Rishab X. Parthasarathy
MIT EECS | Citadel Undergraduate Research and Innovation Scholar
An FPGA-Based Spatial Accelerator for Sparse Matrix Operations
2024–2025
Electrical Engineering and Computer Science
- Computer Architecture
Daniel Sanchez
While current hardware accelerators, like GPUs, excel on standard matrix operations, they fail to exploit one key matrix property-sparsity-when matrices consist of mostly zeros. One such application of sparsity is reducing the computational cost of solving massive systems of linear equations, which are found in scientific computing from circuits to urban planning. Hence, in this project, our work aims to implement a custom spatial accelerator for solving these sparse linear systems. We will first develop processor elements for sparse matrix-vector multiplies and triangular solves, which will be connected via a custom networking protocol. Then, this system will then be transformed into a real-world implementation on FPGAs, which we will compare to the current state-of-the-art accelerators.

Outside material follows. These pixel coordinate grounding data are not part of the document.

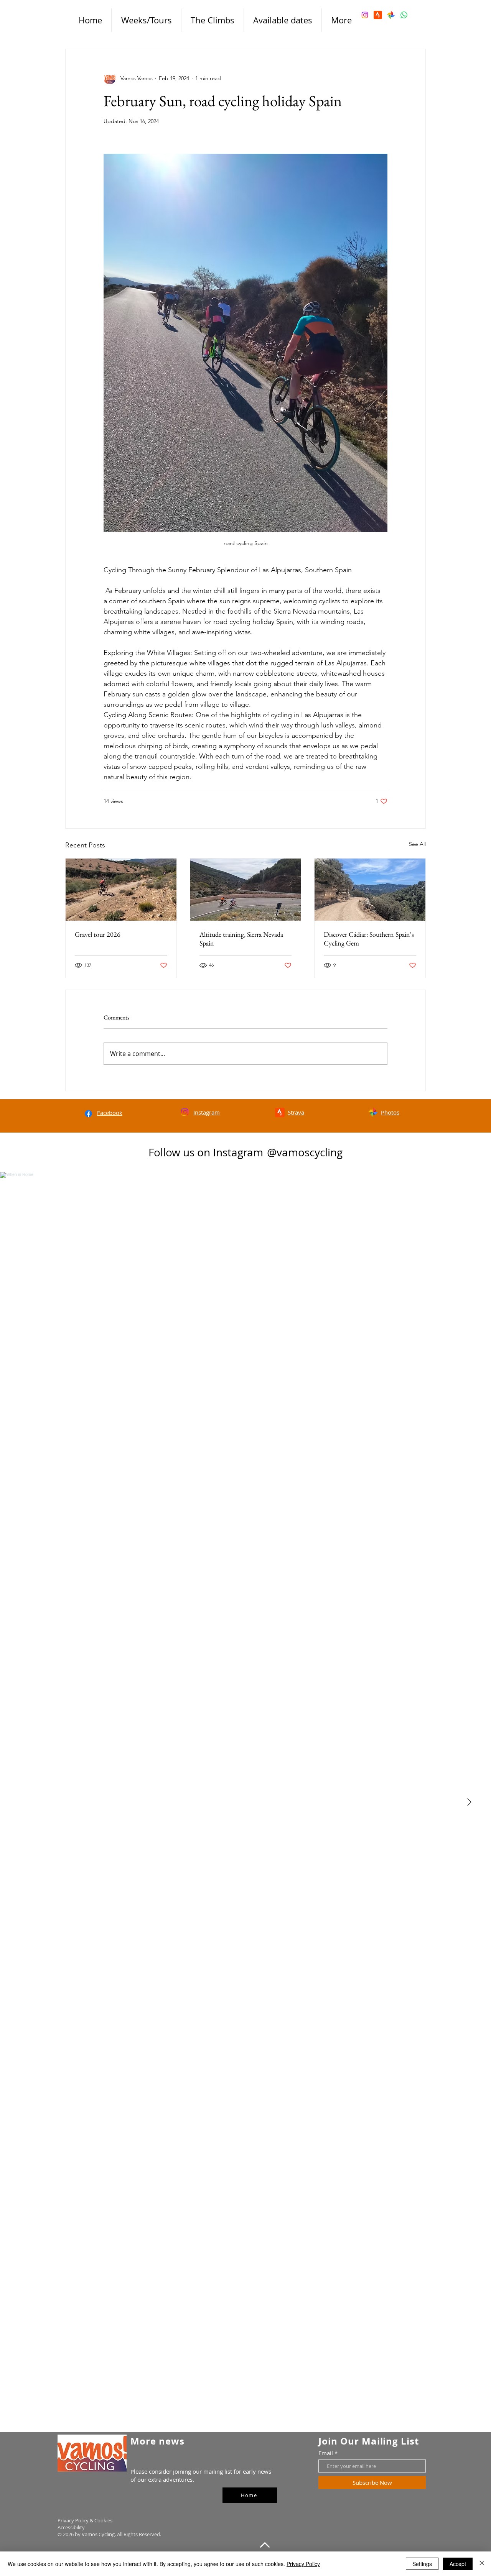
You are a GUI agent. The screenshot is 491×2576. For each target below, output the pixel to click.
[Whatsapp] (404, 15)
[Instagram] (365, 15)
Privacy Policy (303, 2564)
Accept (458, 2564)
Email (325, 2453)
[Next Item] (469, 1802)
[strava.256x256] (378, 15)
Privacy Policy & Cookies (85, 2520)
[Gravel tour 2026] (121, 890)
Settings (422, 2564)
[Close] (481, 2564)
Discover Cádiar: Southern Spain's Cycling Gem (369, 938)
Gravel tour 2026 (97, 934)
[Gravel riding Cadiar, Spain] (370, 890)
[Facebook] (88, 1113)
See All (417, 844)
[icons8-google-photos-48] (391, 15)
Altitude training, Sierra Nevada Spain (241, 938)
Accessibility (72, 2527)
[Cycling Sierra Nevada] (245, 890)
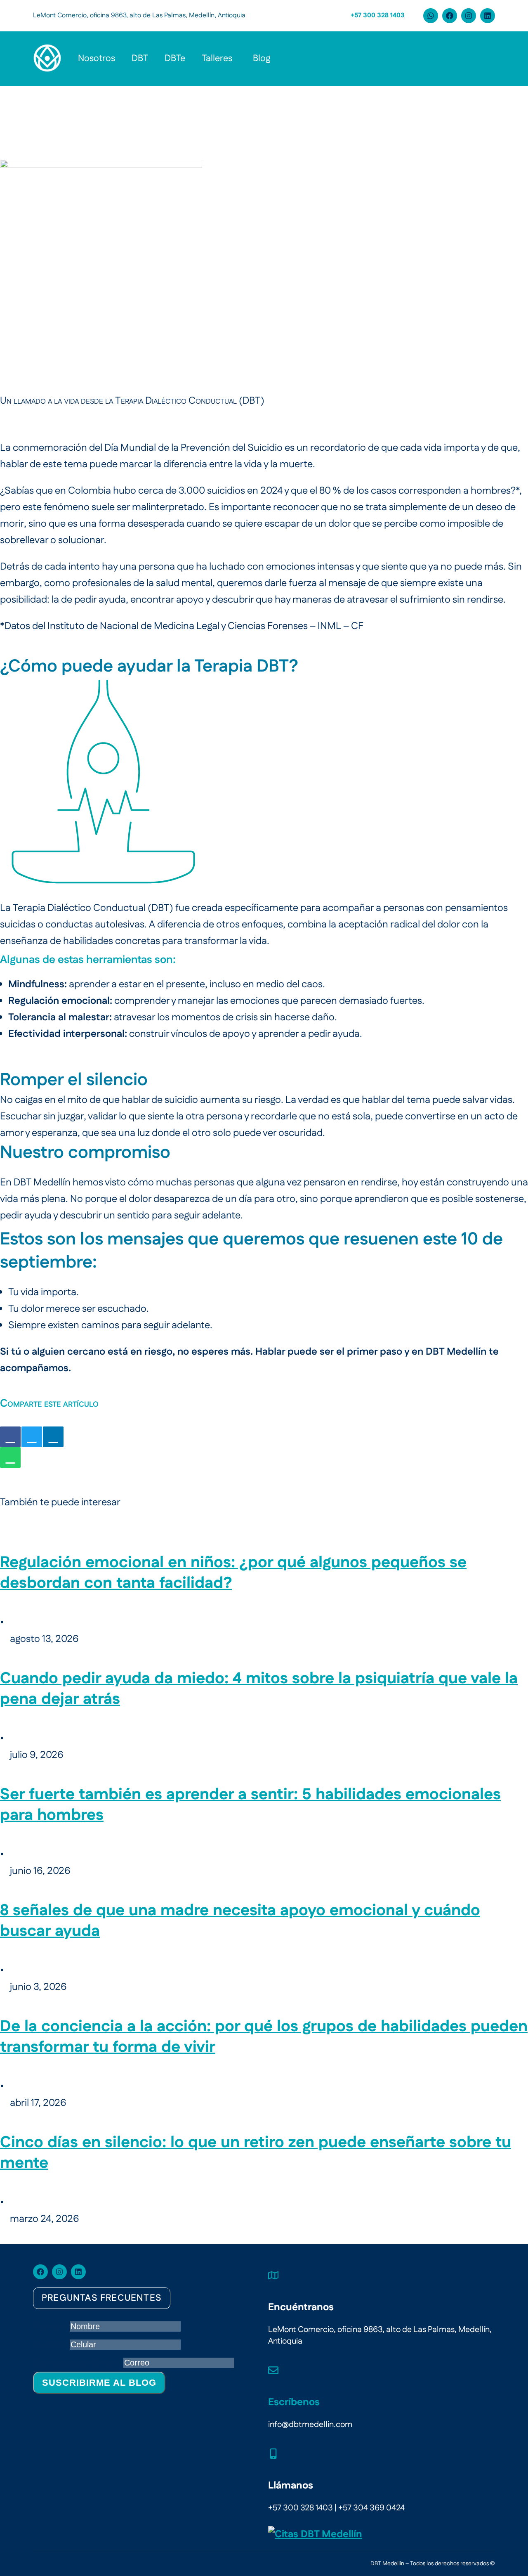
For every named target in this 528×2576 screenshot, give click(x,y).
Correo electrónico (78, 2363)
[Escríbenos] (273, 2370)
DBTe (175, 58)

Through this SuperUROP, I want to gain experience working with practical hardware applications. Drawing from my background in ML and ML Systems, I want to transfer the theoretical knowledge I acquired in Computer Systems Architecture (6.5900) to learn how to build optimized real-world accelerators for scientific computing applications. I’m very excited to expand my knowledge of digital hardware design and hopefully be able to publish my work.